--- Listed entries ---
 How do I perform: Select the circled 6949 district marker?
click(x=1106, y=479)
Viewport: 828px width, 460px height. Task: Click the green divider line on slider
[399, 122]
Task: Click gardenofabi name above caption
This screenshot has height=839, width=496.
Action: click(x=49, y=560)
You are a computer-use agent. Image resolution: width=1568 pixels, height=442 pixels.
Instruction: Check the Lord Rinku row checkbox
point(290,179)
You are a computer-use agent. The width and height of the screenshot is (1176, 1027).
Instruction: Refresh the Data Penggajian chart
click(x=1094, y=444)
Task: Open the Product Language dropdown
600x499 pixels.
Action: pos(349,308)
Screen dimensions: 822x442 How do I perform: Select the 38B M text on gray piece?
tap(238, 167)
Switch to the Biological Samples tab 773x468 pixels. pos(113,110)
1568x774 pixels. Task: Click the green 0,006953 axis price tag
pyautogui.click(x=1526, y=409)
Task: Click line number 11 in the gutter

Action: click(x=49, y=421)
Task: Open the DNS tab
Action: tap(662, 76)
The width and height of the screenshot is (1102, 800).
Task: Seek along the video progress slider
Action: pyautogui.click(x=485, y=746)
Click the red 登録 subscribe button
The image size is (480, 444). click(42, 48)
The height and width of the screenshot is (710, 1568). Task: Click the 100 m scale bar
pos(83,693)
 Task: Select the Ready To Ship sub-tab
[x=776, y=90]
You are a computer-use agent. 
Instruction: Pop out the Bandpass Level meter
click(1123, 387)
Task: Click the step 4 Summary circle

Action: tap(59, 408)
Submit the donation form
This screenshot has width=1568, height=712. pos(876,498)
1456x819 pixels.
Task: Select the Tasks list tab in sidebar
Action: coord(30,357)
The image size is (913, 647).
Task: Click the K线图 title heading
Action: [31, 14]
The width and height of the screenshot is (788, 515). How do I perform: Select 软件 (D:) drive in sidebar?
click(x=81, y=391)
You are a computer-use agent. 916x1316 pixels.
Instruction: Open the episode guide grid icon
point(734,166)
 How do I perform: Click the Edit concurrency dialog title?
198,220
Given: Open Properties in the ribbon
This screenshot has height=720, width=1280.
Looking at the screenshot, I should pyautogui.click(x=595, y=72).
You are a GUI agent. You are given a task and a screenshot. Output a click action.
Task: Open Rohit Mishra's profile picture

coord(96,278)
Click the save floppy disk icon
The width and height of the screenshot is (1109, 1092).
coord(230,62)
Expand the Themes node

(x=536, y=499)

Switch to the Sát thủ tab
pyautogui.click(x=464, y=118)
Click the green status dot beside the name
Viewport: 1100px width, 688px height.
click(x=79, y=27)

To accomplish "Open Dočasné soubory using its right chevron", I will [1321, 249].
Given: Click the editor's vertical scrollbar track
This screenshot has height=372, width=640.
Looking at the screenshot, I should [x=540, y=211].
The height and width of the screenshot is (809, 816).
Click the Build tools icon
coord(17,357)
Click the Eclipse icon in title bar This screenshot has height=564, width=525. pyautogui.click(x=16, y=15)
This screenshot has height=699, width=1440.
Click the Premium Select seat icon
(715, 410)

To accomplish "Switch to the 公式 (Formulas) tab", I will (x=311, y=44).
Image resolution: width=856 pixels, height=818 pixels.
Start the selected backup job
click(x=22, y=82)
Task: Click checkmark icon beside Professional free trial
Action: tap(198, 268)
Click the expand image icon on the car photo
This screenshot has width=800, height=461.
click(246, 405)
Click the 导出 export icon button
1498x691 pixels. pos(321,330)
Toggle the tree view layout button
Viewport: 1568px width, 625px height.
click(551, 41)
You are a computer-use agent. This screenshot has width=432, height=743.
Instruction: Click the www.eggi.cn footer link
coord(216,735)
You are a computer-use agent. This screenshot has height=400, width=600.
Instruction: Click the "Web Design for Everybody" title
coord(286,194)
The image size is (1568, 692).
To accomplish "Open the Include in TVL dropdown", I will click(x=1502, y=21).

--- What needs to be done ---
Without omitting anything, reproduce the whole of the data.

--- Problem solution ---
 How do I perform: Select the circled 6949 district marker?
click(x=1106, y=479)
Viewport: 828px width, 460px height. Task: Click the green divider line on slider
[399, 122]
Task: Click gardenofabi name above caption
This screenshot has height=839, width=496.
Action: click(x=49, y=560)
You are a computer-use agent. Image resolution: width=1568 pixels, height=442 pixels.
Instruction: Check the Lord Rinku row checkbox
point(290,179)
You are a computer-use agent. The width and height of the screenshot is (1176, 1027).
Instruction: Refresh the Data Penggajian chart
click(x=1094, y=444)
Task: Open the Product Language dropdown
600x499 pixels.
Action: pos(349,308)
Screen dimensions: 822x442 How do I perform: Select the 38B M text on gray piece?
tap(238, 167)
Switch to the Biological Samples tab 773x468 pixels. pos(113,110)
1568x774 pixels. Task: Click the green 0,006953 axis price tag
pyautogui.click(x=1526, y=409)
Task: Click line number 11 in the gutter

Action: click(x=49, y=421)
Task: Open the DNS tab
Action: tap(662, 76)
The width and height of the screenshot is (1102, 800).
Task: Seek along the video progress slider
Action: pyautogui.click(x=485, y=746)
Click the red 登録 subscribe button
The image size is (480, 444). click(42, 48)
The height and width of the screenshot is (710, 1568). Task: Click the 100 m scale bar
pos(83,693)
 Task: Select the Ready To Ship sub-tab
[x=776, y=90]
You are a computer-use agent. 
Instruction: Pop out the Bandpass Level meter
click(1123, 387)
Task: Click the step 4 Summary circle

Action: tap(59, 408)
Submit the donation form
This screenshot has width=1568, height=712. pos(876,498)
1456x819 pixels.
Task: Select the Tasks list tab in sidebar
Action: coord(30,357)
The image size is (913, 647).
Task: Click the K线图 title heading
Action: [31, 14]
The width and height of the screenshot is (788, 515). How do I perform: Select 软件 (D:) drive in sidebar?
click(x=81, y=391)
You are a computer-use agent. 916x1316 pixels.
Instruction: Open the episode guide grid icon
point(734,166)
 How do I perform: Click the Edit concurrency dialog title?
198,220
Given: Open Properties in the ribbon
This screenshot has height=720, width=1280.
Looking at the screenshot, I should pyautogui.click(x=595, y=72).
You are a GUI agent. You are given a task and a screenshot. Output a click action.
Task: Open Rohit Mishra's profile picture

coord(96,278)
Click the save floppy disk icon
The width and height of the screenshot is (1109, 1092).
coord(230,62)
Expand the Themes node

(x=536, y=499)

Switch to the Sát thủ tab
pyautogui.click(x=464, y=118)
Click the green status dot beside the name
Viewport: 1100px width, 688px height.
click(x=79, y=27)

To accomplish "Open Dočasné soubory using its right chevron", I will [1321, 249].
Given: Click the editor's vertical scrollbar track
This screenshot has height=372, width=640.
Looking at the screenshot, I should [x=540, y=211].
The height and width of the screenshot is (809, 816).
Click the Build tools icon
coord(17,357)
Click the Eclipse icon in title bar This screenshot has height=564, width=525. pyautogui.click(x=16, y=15)
This screenshot has height=699, width=1440.
Click the Premium Select seat icon
(715, 410)

To accomplish "Switch to the 公式 (Formulas) tab", I will (x=311, y=44).
Image resolution: width=856 pixels, height=818 pixels.
Start the selected backup job
click(x=22, y=82)
Task: Click checkmark icon beside Professional free trial
Action: tap(198, 268)
Click the expand image icon on the car photo
This screenshot has width=800, height=461.
click(246, 405)
Click the 导出 export icon button
1498x691 pixels. pos(321,330)
Toggle the tree view layout button
Viewport: 1568px width, 625px height.
click(551, 41)
You are a computer-use agent. This screenshot has width=432, height=743.
Instruction: Click the www.eggi.cn footer link
coord(216,735)
You are a computer-use agent. This screenshot has height=400, width=600.
Instruction: Click the "Web Design for Everybody" title
coord(286,194)
The image size is (1568, 692).
To accomplish "Open the Include in TVL dropdown", I will click(x=1502, y=21).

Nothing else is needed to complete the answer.